Blind Guardian acá nos obsequia el mejor álbum hasta la fecha. No hay palabras para describir tanto éxtasis que se experimenta al escuchar un disco que si te logras consumir en él te atrapa y no te suelta. ‘Nightfall in Middle-Earth’ crea ese efecto, ya que al hacer la combinación tan acertada de temas con interludios, logra mantenernos muy concentrados en todo lo que se refiere al concepto del disco, que está basado en el famoso libro del ‘Silmarillion’ de J.R.R.Tolkien (creador a su vez de la aún más famosa trilogía de ‘Lord of the Rings’).
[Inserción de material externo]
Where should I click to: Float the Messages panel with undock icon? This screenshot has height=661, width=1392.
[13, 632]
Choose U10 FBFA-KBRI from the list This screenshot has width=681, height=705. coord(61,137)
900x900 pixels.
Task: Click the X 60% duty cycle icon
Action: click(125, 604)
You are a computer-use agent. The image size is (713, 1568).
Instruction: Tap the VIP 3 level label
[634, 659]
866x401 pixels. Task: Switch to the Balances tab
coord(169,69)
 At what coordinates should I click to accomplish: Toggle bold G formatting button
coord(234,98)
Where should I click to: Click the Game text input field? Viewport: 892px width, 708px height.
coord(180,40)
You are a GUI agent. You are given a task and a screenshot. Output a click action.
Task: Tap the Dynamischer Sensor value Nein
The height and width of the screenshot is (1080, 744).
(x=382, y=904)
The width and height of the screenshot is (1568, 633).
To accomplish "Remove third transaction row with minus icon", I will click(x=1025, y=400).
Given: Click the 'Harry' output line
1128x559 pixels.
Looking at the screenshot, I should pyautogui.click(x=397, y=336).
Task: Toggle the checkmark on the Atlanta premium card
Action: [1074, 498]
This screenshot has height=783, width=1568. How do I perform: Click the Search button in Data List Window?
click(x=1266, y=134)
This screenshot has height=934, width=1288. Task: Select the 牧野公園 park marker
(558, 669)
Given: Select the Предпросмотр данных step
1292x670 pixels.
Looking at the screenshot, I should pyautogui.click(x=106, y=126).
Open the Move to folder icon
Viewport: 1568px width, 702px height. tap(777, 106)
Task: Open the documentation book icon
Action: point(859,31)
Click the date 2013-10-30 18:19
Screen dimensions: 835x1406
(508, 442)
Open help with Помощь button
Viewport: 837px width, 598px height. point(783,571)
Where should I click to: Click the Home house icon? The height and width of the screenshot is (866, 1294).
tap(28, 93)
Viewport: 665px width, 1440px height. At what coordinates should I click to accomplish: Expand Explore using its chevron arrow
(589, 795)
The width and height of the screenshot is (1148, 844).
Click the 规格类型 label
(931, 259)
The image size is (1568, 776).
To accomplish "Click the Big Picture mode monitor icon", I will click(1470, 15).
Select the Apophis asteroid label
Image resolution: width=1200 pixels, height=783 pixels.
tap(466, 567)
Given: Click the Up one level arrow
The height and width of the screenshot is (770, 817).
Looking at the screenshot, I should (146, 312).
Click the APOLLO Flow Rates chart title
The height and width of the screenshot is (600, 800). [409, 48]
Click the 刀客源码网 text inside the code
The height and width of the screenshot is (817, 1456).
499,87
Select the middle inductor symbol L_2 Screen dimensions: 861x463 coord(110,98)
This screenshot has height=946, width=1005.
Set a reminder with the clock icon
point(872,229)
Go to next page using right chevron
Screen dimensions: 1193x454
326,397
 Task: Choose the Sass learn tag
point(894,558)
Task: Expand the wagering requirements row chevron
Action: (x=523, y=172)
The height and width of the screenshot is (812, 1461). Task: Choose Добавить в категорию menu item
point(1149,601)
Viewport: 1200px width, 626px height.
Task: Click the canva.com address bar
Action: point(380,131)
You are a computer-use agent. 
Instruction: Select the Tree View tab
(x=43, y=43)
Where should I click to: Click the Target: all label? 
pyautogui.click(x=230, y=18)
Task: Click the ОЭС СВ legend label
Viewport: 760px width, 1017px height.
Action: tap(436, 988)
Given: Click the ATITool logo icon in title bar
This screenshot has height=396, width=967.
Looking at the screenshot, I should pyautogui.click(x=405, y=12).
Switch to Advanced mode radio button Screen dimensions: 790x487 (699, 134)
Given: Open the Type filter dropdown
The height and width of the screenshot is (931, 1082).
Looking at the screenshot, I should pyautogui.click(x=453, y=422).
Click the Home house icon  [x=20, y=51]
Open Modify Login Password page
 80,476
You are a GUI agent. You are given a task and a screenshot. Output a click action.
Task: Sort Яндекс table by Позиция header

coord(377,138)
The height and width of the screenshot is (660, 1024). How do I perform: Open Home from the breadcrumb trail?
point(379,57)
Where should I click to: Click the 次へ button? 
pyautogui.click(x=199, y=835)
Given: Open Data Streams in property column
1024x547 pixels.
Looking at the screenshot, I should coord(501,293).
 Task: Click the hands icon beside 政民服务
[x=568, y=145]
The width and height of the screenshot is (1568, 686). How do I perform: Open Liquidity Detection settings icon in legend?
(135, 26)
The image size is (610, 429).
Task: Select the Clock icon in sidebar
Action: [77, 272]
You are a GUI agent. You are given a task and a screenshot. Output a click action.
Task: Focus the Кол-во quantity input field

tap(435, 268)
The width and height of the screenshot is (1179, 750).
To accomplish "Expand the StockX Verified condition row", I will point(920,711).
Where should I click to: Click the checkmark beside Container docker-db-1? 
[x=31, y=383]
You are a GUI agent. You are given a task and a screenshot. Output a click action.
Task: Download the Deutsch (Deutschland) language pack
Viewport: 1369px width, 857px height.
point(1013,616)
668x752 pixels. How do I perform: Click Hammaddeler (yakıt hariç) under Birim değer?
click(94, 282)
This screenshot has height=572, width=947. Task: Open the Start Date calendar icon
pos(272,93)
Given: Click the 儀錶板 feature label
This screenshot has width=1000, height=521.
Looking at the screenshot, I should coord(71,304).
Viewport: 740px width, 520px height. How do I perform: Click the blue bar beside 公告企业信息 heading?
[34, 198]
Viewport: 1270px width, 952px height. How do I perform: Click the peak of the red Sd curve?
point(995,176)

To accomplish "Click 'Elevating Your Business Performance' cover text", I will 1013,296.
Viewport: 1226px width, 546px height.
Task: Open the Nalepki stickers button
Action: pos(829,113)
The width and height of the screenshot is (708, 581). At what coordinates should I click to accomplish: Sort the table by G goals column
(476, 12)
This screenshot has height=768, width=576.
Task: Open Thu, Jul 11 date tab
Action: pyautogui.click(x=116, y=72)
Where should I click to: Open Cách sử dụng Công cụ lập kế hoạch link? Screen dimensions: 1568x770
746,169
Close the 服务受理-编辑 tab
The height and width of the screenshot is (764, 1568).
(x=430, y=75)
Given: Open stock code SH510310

Al mismo tiempo que nos consume en un aluvión de piezas extraordinarias musicalmente hablando, acá se nota la verdadera madurez y evolución a la que ellos han llegado, con un Hansi Kürsch exhibiendo su mejor forma vocal (esta vez dedicándose exclusivamente a ello, ya que antes también era el bajista) y esa más que impresionante dupla de guitarristas como lo son André Olbrich y Marcus Siepen que en mi opinión son de las mejores que he escuchado en todo el power metal, aparte de que como coristas hacen un trabajo grandioso, recordemos que este aspecto es uno de los más pulidos y a los que Blind Guardian les dan prioridad, como por ejemplo en la misma ‘War of Wrath’ obteniendo el resultado de clase mundial que ya todos conocemos de ellos.
Las melodías también han avanzado en madurez y en sentido, lo notas en piezas como ‘Blood tears’ a la que también se le agregan otros instrumentos de percusión y teclados que la convierten en una de las mejores de todo el disco.
Cabe también destacar otros excelentes como ‘Mirror Mirror’, ‘Noldor (Dead Winter Reigns)’ y ‘Thorn’ en los cuales como repito encontramos una clara evolución progresista en cuanto a la composición se refiere y en la que nos damos cuenta que sin dudas logran superarse a sí mismos comparado con todo lo que habían hecho anteriormente.
Definitivamente un álbum perfecto, incluso veo algo difícil que lleguen a superarlo porque este disco ha logrado combinar todo lo que mejor sabe hacer Blind Guardian en cuanto a concepto, musicalización, líricas, una producción de lujo y la mezcla a cargo del conocido Flemming Rasmussen. Como dicen por ahí, en este disco todo está bien puesto.